Atmospheric Neutrino Charged-Current Interactions at Large Liquid-Scintillator Detectors: I. Physics of Neutrino-Antineutrino Discrimination
Xinhai He, Gao-song Li, Yu-Feng Li, Wuming Luo, Liang-jian Wen

TL;DR
This paper systematically analyzes how large liquid scintillator detectors can distinguish between neutrino and antineutrino interactions using event characteristics, aiding future atmospheric neutrino oscillation research.
Contribution
It provides a detailed study of event features and discrimination methods for neutrino-antineutrino identification in large liquid scintillator detectors.
Findings
Distinct distributions of inelasticity and neutron multiplicity differentiate neutrinos from antineutrinos.
Quantitative assessment of discrimination performance demonstrates potential for neutrino mass ordering studies.
Lays groundwork for future atmospheric neutrino oscillation experiments using liquid scintillators.
Abstract
In this work, we present a systematic study of the event characteristics and physics of neutrino-antineutrino discrimination associated with atmospheric neutrino charged-current interactions in large liquid scintillator detectors.
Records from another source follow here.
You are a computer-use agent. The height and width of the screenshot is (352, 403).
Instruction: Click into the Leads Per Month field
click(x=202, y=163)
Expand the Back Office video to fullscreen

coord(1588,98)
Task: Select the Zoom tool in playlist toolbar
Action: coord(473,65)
This study encompasses the primary neutrino interactions, the sequential second interactions of final-state particles, and the final neutron captures. We carefully investigate the properties of final-state charged leptons and hadrons, providing distinct distributions of inelasticity and captured neutron multiplicity for both neutrino and antineutrino interactions. These distributions are employed to assess the quantitative performance of neutrino-antineutrino discrimination. Our findings lay the groundwork for atmospheric neutrino oscillation studies in large liquid scintillator detectors, particularly in the determination of neutrino mass ordering.